Why are my original steps incorrect?

 

Going from your first to your second step is the wrong move.

 

e^(A+ B) is not equal to e^A + e^B, you can easily prove this: e^(1+1) = e^2, but splitting that into (e^1 + e^1) = e + e = 2e, which is not the same as e^2.

[Jacona]

This part.

e^ln(x) = e^(1 - ln(4x+1))

 

x = e - (4x + 1)

 

e^(1-ln(4x+1) is not e - (4x + 1)

 

It's e/(4x+1)

[pureGold]

 

Going from your first to your second step is the wrong move.

 

e^(A+ B) is not equal to e^A + e^B, you can easily prove this: e^(1+1) = e^2, but splitting that into (e^1 + e^1) = e + e = 2e, which is not the same as e^2.

 

Ahhh, makes sense. When would the case be where it would like A^B + A^C?

[Glenwing]

Ahhh, makes sense. When would the case be where it would like A^B + A^C?

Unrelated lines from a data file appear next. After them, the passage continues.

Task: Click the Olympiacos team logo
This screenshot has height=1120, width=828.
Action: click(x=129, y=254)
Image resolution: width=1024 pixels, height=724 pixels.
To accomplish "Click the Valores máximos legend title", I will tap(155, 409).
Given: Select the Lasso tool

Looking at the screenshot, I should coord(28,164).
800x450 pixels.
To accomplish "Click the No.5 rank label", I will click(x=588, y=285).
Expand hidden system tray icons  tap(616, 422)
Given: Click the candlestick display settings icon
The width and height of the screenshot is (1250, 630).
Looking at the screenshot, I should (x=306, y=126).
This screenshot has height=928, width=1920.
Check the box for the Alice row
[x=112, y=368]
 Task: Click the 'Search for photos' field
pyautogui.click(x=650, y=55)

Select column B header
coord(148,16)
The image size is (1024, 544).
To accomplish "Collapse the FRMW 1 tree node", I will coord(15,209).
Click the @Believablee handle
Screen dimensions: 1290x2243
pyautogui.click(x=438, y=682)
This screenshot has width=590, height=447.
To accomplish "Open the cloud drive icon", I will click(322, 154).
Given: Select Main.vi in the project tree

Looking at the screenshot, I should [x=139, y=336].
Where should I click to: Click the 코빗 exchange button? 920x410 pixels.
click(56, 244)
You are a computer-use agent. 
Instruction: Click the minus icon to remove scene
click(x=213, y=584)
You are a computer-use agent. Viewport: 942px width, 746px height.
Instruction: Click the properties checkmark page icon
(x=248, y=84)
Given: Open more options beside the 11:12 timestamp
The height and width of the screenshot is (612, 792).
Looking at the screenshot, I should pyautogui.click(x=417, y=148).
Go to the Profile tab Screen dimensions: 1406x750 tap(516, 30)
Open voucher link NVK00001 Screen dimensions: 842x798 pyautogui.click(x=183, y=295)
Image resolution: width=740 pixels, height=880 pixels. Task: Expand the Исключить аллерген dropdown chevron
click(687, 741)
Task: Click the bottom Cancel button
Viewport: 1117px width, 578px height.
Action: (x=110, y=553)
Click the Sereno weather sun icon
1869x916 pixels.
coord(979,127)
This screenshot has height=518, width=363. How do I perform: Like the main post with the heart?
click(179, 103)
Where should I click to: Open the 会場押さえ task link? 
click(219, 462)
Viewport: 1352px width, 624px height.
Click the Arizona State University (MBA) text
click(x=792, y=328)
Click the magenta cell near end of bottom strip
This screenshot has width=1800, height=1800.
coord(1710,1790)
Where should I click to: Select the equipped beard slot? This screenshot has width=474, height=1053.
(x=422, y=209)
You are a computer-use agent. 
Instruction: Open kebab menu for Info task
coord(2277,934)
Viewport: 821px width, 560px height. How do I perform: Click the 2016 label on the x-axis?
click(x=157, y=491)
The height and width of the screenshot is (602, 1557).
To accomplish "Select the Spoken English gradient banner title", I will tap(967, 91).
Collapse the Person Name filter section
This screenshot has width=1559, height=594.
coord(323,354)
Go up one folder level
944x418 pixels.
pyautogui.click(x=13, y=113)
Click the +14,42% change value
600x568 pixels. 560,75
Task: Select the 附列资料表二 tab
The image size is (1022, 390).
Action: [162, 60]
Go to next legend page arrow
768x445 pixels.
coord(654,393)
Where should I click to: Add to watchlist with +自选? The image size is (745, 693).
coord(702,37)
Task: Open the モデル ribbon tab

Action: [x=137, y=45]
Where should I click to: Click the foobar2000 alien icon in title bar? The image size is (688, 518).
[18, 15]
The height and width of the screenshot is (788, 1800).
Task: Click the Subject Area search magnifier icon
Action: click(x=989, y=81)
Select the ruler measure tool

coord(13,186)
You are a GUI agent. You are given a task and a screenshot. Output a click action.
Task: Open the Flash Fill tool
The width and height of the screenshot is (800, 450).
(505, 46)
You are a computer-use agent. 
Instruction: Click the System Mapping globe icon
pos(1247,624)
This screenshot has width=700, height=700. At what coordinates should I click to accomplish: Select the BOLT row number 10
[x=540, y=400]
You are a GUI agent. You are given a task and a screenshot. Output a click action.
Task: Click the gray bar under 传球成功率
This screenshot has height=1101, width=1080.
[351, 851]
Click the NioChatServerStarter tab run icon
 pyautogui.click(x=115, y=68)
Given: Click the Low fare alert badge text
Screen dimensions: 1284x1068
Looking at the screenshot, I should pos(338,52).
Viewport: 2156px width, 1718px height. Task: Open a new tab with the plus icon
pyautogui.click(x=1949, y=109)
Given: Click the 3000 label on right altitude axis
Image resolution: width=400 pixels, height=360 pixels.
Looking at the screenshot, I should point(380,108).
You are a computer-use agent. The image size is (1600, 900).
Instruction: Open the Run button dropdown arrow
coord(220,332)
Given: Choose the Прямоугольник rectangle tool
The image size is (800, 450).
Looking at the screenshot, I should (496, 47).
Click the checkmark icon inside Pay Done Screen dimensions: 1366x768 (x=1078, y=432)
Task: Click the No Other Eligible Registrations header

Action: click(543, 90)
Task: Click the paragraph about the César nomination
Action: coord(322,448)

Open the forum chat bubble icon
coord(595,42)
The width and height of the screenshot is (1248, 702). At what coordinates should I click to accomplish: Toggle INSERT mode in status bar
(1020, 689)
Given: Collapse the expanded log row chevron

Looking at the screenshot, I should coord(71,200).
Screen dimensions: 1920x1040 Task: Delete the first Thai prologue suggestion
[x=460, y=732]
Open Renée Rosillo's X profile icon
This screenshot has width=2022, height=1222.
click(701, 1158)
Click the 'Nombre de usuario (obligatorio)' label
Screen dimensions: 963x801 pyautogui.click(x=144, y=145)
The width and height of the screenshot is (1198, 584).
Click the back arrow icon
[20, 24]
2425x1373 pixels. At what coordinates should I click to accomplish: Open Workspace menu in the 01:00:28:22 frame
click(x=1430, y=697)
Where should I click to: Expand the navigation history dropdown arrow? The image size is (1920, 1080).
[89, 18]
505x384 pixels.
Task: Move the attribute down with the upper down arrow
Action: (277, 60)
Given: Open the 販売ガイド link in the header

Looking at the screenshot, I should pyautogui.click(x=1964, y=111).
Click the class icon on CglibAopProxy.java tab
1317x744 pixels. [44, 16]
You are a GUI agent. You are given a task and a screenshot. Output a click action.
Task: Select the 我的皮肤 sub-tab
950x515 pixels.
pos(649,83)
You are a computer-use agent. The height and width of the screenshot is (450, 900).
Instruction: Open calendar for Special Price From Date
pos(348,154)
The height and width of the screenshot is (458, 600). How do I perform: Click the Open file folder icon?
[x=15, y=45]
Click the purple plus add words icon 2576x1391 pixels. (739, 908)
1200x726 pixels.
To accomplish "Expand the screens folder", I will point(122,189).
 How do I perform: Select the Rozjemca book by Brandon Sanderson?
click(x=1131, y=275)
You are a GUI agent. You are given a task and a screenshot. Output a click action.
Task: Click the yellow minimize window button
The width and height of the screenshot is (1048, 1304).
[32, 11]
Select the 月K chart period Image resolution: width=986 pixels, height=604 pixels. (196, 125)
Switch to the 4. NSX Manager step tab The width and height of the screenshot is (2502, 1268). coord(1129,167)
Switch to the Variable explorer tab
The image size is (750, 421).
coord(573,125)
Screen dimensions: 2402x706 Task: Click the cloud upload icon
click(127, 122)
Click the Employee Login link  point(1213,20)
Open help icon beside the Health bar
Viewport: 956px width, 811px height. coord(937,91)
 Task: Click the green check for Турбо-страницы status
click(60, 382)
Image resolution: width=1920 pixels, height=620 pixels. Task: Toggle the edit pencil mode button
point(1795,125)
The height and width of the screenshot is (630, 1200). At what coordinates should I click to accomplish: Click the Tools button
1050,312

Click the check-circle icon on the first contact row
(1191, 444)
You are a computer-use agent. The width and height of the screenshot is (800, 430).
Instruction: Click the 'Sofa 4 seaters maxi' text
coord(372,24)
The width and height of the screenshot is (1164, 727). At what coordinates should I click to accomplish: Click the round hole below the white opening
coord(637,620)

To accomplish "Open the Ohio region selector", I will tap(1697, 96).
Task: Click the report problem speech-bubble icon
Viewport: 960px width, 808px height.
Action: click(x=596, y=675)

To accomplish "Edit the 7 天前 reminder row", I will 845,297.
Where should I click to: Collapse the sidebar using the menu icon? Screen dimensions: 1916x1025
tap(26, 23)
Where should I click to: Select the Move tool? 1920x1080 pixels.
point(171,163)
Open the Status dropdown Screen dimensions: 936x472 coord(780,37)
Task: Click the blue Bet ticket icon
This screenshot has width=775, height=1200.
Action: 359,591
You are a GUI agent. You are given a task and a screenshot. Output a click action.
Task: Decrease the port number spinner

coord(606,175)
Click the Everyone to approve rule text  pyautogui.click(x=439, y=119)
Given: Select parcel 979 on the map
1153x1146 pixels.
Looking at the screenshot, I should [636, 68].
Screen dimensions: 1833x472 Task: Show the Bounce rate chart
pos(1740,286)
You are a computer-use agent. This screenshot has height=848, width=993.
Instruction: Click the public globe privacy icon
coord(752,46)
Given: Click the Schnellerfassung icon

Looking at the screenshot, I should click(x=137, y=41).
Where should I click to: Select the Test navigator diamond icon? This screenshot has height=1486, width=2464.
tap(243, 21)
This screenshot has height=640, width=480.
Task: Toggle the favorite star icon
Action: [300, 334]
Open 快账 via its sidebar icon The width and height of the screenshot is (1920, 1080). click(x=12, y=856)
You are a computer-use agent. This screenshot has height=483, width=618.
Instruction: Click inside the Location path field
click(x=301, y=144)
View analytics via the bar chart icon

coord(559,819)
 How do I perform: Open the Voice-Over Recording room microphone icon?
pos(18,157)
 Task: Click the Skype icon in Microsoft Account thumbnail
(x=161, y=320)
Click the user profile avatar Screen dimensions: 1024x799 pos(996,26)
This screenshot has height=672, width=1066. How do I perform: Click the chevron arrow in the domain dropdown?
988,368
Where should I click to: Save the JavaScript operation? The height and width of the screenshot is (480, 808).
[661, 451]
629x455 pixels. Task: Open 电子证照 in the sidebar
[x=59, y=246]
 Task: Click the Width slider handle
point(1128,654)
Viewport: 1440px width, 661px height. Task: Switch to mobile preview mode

I'm not sure what you mean by that question

[pureGold]

I'm not sure what you mean by that question

 

Hm.. how do I put this? Like, when will a 6^3x + 6^2 happen if it can happen at all? If it can't be 6^(3x + 2)?

[Glenwing]

Hm.. how do I put this? Like, when will a 6^3x + 6^2 happen if it can happen at all? If it can't be 6^(3x + 2)?

 

I don't think there's any situation where you can add exponentiated numbers like that, even if they have the same base. The most you can do is pull out numbers to lower the exponents... Like if you had (x² + x³), that's really (x•x + x•x•x), so you can pull an x out in front and make it x•(x¹ + x²), and you could pull out another and make it x²(x⁰ + x¹) [which is x²(1 + x)] if that were helpful in a problem somehow. Maybe if you had an (x+1) on the bottom of a fraction and you wanted to cancel it out, or something...

 

6^3x + 6² you could turn into 6² • (6^(3x-2) + 6^2-2) [which is 6 • (6^(3x-2) + 1)] if you wanted to. It might help in certain problems. But overall, no there's not much you can do with addition of two terms with exponents attached to them.

[pureGold]

 

I don't think there's any situation where you can add exponentiated numbers like that, even if they have the same base. The most you can do is pull out numbers to lower the exponents... Like if you had (x² + x³), that's really (x•x + x•x•x), so you can pull an x out in front and make it x•(x¹ + x²), and you could pull out another and make it x²(x⁰ + x¹) [which is x²(1 + x)] if that were helpful in a problem somehow. Maybe if you had an (x+1) on the bottom of a fraction and you wanted to cancel it out, or something...

 

6^3x + 6² you could turn into 6² • (6^(3x-2) + 6^2-2) [which is 6 • (6^(3x-2) + 1)] if you wanted to. It might help in certain problems. But overall, no there's not much you can do with addition of two terms with exponents attached to them.

 

 

I don't think there's any situation where you can add exponentiated numbers like that, even if they have the same base. The most you can do is pull out numbers to lower the exponents... Like if you had (x² + x³), that's really (x•x + x•x•x), so you can pull an x out in front and make it x•(x¹ + x²), and you could pull out another and make it x²(x⁰ + x¹) [which is x²(1 + x)] if that were helpful in a problem somehow. Maybe if you had an (x+1) on the bottom of a fraction and you wanted to cancel it out, or something...

 

6^3x + 6² you could turn into 6² • (6^(3x-2) + 6^2-2) [which is 6 • (6^(3x-2) + 1)] if you wanted to. It might help in certain problems. But overall, no there's not much you can do with addition of two terms with exponents attached to them.

 

Thanks for the mini math lesson today!